SynDist: SynDist() function

Description

SynDist identifies and quantifies synonymous variation among aligned protein-coding DNA sequences, that is, nucleotide substitutions that do not translate to changes in the amino acid sequences, due to degeneracy of the genetic code.

Usage

SynDist(
  seq_file,
  path_out,
  input_fasta = NULL,
  codon_pos = NULL,
  analysis = "dist"
)

Value

When analysis="dist", the function produces a .csv distance matrix with the number of synonymous substitutions in each pairwise sequence comparison in the upper right matrix and the synonymous p-distance in each pairwise sequence comparison in the lower left matrix. If a sequence occurrence table is given as input file, the function additionally produces two tables with the mean number of synonymous substitutions and the mean synonymous p-distance across all pairwise sequence comparisons for each sample in the data set. If a sequence occurrence table is given as input file, the sequences are named in the output matrix by an index number that corresponds to their column number in the input file. If analysis="codon", the function produces two .csv summary tables, one with the total number of synonymous substitutions per nucleotide position across all pairwise sequence comparisons and one with the number of synonymous codon variations per codon across all pairwise sequence comparisons. Note that in the codon summary table, the synonymous codon variation does not quantify the number of nucleotide variations between the synonymous codons, since that can be derived from the nucleotide summary table. Each summary table also contains a column that specifies the proportion of the observed number of synonymous variations (per nucleotide position or codon) out of the number of pairwise sequence comparisons. E.g., if three sequences are compared and a synonymous substitution is observed for a given codon once (i.e., between two of the three sequences), that gives a proportion of synonymous observations of one out of three pairwise sequence comparisons for that codon.

Arguments

seq_file: is a sequence occurrence table as output by the 'dada2' pipeline, which has samples in rows and nucleotide sequences in columns. Optionally, a fasta file can be supplied as input in the format rendered by read.fasta() from the package 'seqinr'.
path_out: is a user defined path to the folder where the output files will be saved.
input_fasta: optional, a logical (TRUE/FALSE) that indicates whether the input file is a fasta file (TRUE) or a 'dada2'-style sequence table (NULL/FALSE). The default is NULL/FALSE.
codon_pos: is optional, a vector of comma separated integers specifying which codons to include in analyses. If omitted, analyses are made using all codons. Note: With SynDist(), codon_pos should always be specified as codons, i.e. numbered nucleotide triplets in open reading frame.
analysis: is used to specify the desired kind of analysis. It takes the values 'dist' for quantification of pairwise synonymous variation between sequences, or 'codon' for quantification of synonymous substitutions per nucleotide or codon position. The argument is optional with 'dist' as default.

Details

The SynDist() function takes a fasta file or a 'dada2'-style sequence occurrence table (with aligned sequences as column names and samples in rows) as input and identifies synonymous variation by pairwise sequence comparisons.
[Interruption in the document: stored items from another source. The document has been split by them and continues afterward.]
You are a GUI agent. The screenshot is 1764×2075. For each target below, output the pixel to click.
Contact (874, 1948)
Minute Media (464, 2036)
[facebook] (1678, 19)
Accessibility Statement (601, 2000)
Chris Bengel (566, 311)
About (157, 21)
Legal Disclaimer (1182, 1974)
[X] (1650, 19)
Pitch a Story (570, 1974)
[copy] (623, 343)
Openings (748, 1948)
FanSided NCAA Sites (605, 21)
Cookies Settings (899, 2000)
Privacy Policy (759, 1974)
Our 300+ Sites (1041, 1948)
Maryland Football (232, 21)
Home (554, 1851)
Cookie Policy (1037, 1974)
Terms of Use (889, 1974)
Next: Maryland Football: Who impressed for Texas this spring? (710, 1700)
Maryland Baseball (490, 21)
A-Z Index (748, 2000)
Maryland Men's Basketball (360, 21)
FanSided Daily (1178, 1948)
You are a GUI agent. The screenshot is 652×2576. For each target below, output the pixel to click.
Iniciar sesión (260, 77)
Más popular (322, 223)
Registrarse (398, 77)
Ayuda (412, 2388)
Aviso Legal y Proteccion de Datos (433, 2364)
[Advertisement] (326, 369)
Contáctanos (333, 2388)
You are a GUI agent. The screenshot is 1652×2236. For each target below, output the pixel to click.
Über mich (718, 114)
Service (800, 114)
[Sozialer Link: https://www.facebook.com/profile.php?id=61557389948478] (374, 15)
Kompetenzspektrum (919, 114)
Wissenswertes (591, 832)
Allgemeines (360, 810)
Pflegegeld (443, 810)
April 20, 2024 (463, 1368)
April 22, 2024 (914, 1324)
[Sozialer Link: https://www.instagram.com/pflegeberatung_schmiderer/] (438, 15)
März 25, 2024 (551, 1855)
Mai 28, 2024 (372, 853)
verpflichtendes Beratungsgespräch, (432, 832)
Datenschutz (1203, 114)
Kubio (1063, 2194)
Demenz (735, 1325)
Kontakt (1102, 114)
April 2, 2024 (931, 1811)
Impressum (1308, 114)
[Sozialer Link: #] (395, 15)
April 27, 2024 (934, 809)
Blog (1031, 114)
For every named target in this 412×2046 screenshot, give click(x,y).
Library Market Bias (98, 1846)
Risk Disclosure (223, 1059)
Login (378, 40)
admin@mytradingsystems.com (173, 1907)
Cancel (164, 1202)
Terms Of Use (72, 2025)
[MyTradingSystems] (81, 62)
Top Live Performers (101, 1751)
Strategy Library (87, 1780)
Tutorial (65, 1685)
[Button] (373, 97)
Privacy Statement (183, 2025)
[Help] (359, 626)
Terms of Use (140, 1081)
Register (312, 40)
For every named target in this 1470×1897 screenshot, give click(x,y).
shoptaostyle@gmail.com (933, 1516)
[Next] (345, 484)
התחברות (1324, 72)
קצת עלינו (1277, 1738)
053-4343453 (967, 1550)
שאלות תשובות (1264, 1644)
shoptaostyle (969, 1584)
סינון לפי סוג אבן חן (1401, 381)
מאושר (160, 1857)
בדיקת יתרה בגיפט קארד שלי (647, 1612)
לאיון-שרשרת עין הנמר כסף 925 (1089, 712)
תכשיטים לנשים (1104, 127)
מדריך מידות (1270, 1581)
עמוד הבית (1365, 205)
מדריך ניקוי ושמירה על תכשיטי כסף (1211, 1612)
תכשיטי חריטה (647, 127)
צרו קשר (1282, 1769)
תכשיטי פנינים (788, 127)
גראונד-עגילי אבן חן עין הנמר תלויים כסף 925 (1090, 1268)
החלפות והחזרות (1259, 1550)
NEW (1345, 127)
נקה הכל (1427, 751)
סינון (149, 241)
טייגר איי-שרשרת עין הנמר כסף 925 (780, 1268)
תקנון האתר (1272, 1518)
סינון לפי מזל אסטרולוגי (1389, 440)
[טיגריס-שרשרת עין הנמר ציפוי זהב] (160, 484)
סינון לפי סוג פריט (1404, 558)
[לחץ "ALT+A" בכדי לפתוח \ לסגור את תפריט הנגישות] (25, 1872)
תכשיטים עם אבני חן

SynDist() can do qualitative or quantitative analysis of synonymous variation. If analysis="codon" is specified, the function identifies synonymous nucleotide variation and outputs tables with the number of observations of synonymous nucleotide changes per base and per codon among all pairwise sequence comparisons in the data set. These tables also specify, for each base or codon position, the proportions of the total pairwise comparisons that harbor synonymous substitutions.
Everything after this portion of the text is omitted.